Siostra Justyna, która pracowała w latach osiemdziesiątych
w kancelarii kościelnej: - Kiedyś przyszedł do księdza Jerzego mężczyzna.
Skarżył się, że nie ma butów. Ksiądz zdjął z nóg własne i mu oddał.
Te buty mężczyzna zachował do dziś.
Wiele wypowiedzi pokazuje też, jakim ks. Jerzy był księdzem
i duszpasterzem.
Karol Szadurski, hutnik: - Dotarł do naszych serc, związał
się z nami, zaczęła się lawina chrztów, ślubów, doprowadził wielu
do Boga, bardzo wielu...
Katarzyna Soborak, odpowiedzialna za Służbę Informacyjną
i Archiwum: - Przez swoje kazania ks. Jerzy przede wszystkim dawał
nam nadzieję, której tak bardzo wtedy wszyscy potrzebowaliśmy. Mówił
o miłości, o zwyciężaniu zła dobrem. Z Mszy za Ojczyznę, które odprawiał
wychodziłam naprawdę wewnętrznie uspokojona.

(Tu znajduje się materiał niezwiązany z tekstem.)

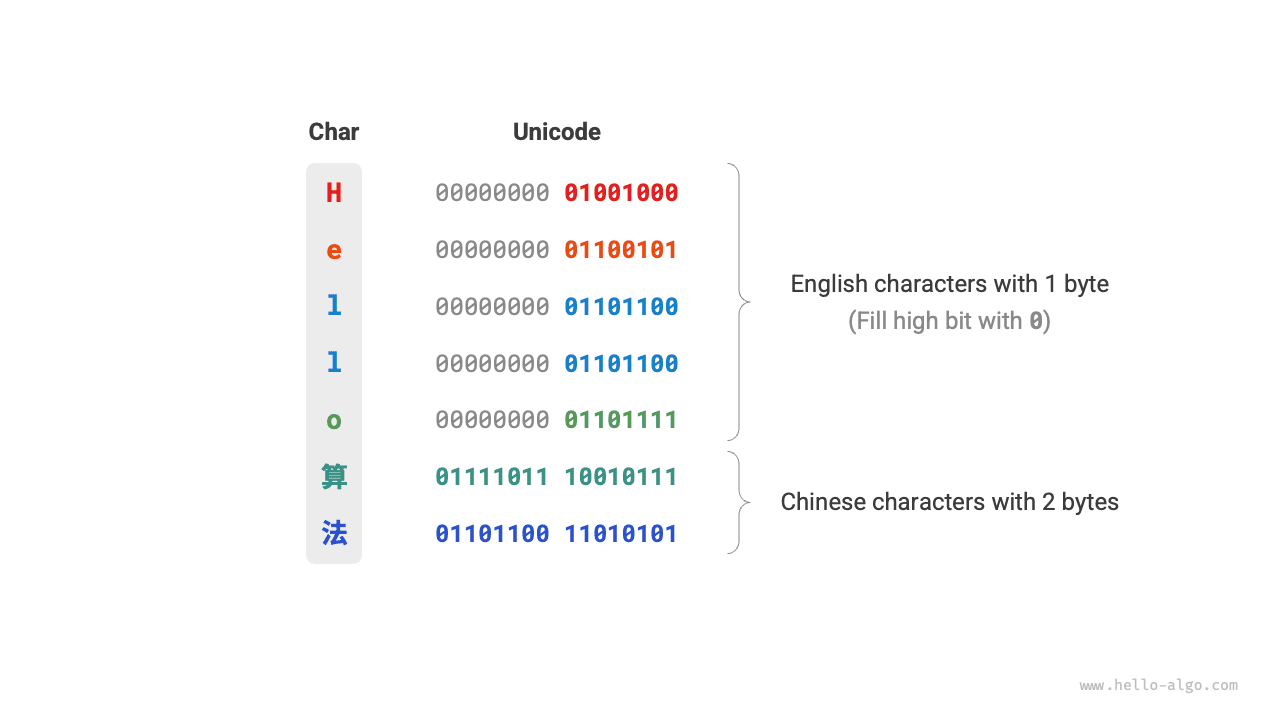Click the Chinese character 法
This screenshot has height=720, width=1280.
click(x=334, y=534)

Wreszcie, wypowiedź Mamy ks. Jerzego: - U babci Jurek
kiedyś znalazł kilka numerów Rycerza Niepokalanej. Złożył te numery
w stosik i je przeglądał. Chciał wstąpić do klasztoru Franciszkanów
w Niepokalanowie. O o. Maksymilianie dużo mówił. To był dla niego
wzór.
Dwa krzyże
Oprócz Muzeum, przy kościele św. Stanisława ma powstać Izba
Pamięci. - Będzie nią mieszkanie, które zajmował ks. Jerzy w latach
1980-84 - opowiada ks. Malacki. - Chcemy przywrócić mu pierwotny
i autentyczny stan, by zwiedzający mieli wrażenie, że ks. Jerzy dopiero
co stąd wyszedł.
Pani Marianna Popiełuszko obiecała przekazać rzeczy osobiste
syna. Na plebanii zachowały się również cenne pamiątki po nim, w
tym sutanna, w której go zamordowano.
Ks. Zygmunt Malacki ma poczucie, że ks. Jerzy pomaga
mu w podejmowanych działaniach. Prosi go zresztą o wsparcie, gdy
codziennie klęka przy jego grobie. Często też wraca myślą do swego
ostatniego spotkania z księdzem Jerzym. - Mógł przecież pójść na
kawę do wielu innych, zapewne bliższych mu kolegów. Dlaczego przyszedł
do mnie? Dlaczego zadałem mu pytanie o lęk przed śmiercią? Każdy
z nas ucieka przed krzyżem. Chcemy być wielcy, ale po ludzku. Bez
cierpienia, ofiary. A przecież bez krzyża nie można pojąć chrześcijaństwa.
Życie człowieka to wielkie zmaganie z tajemnicą krzyża.
Przypomina o tym ks. Malackiemu krzyż, jaki musiał dźwigać
ksiądz Jerzy. Ale też drugi, brzozowy krzyż, który wisi nad jego
łóżkiem. - Sam go zrobiłem w pierwszych miesiącach kapłaństwa. Chcę,
by mi towarzyszył w moich zmaganiach z samym sobą aż do ostatniej
chwili. A potem niech będzie wkopany nad moim grobem.